Apart from the procholestatic effects shown here, PI3K has been demonstrated to mediate the opposite effect on bile flow (i.e., choleresis) in other experimental contexts. Indeed, PI3K is involved in the choleresis induced by both the bile salt taurocholate29 and cyclic adenosine monophosphate30; this phenomenon is attributed to the stimulation of exocytic insertion of Bsep and Mrp2 into the canalicular membrane. The reason that PI3K activation is involved in both cholestatic and choleretic phenomena cannot be ascertained from our present data. Nevertheless, several possibilities may explain these contrasting actions. First, PI3K refers to a multiplicity of isoforms, and many classes and subclasses of PI3K have been described in the liver. All of them are inhibited by the pan-specific inhibitors that were used to study the role of PI3K in these cholestatic and choleretic phenomena (e.g., WM and LY294002).31 Therefore, it is impossible with this approach to discriminate between choleretic and cholestatic PI3K isoforms if they exist. This possibility is indeed likely because cholestatic bile salts have been shown to activate a group of PI3K isoforms different from those activated by choleretic bile salts.32 Alternatively, cholestatic or choleretic agents may activate different signaling pathways apart from PI3K that, by operating in concert with PI3K, result in opposite final effects. These alternative routes may differentially inhibit signaling molecules acting downstream of PI3K so that a cholestatic route (e.g., that mediated by Akt) or a choleretic route (e.g., that mediated by mitogen-activated protein kinases) is selectively activated according to the nature of the modulating agent. It is suggestive that the choleretic (and anticholestatic) compound tauroursodeoxycholate prevents Akt phosphorylation,12 whereas it simultaneously activates routes that mediate its choleretic effect, such as the mitogen-activated protein kinases of p38 and extracellular signal-regulated kinase 1/2 types.33, 34 The opposite also happens: the cholestatic bile salt taurolithocholate inhibits the activation by tauroursodeoxycholate of certain choleretic signaling pathways downstream of PI3K (extracellular signal-regulated kinase 1/2)34 and simultaneously activates potentially cholestatic ones (Akt and PKCε).12
In conclusion, our results indicate that PI3K contributes to the cholestatic effects of E217G by activating Akt. The PI3K/Akt signaling pathway contributes to cholestasis by maintaining internalized canalicular transporters that are key for generating bile flow, such as Bsep and Mrp2, which have been previously endocytosed through an alternative mechanism likely involving cPKC. The present results will help us to consolidate the novel concept that acute cholestatic phenomena can be caused by an imbalance between signaling pathways rather than the direct action of a cholestatic compound on hepatocellular structures relevant to bile formation.

___

Exercise: In the text on PI3K and bile flow, which choleretic compound prevents Akt phosphorylation? The lines that follow have no connection to the text.

Provided records:
___

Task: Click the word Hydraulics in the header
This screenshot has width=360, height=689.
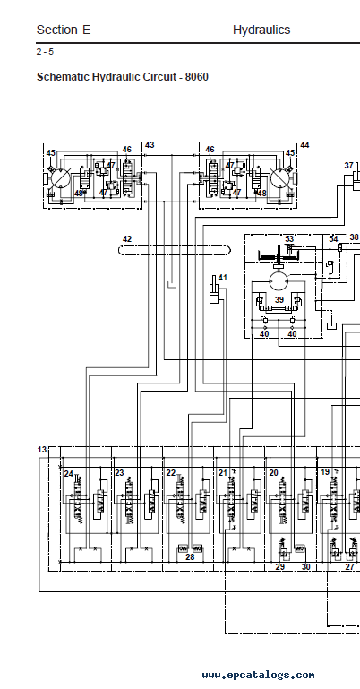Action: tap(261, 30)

___

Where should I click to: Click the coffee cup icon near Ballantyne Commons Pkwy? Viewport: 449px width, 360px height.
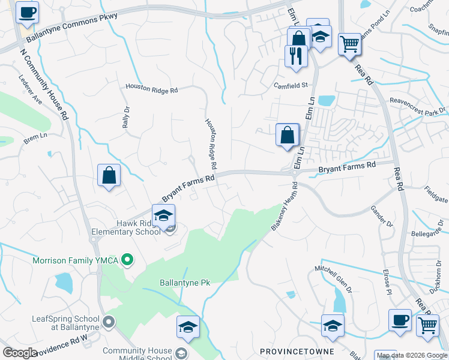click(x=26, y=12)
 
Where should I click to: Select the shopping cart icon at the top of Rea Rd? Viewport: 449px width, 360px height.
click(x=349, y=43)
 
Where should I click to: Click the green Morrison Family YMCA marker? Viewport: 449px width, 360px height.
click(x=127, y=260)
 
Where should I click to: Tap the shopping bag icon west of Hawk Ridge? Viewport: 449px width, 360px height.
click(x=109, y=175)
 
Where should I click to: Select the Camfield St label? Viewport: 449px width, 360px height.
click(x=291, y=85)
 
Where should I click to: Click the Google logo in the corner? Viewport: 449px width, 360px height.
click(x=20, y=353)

___

Result for this exercise: Tauroursodeoxycholate.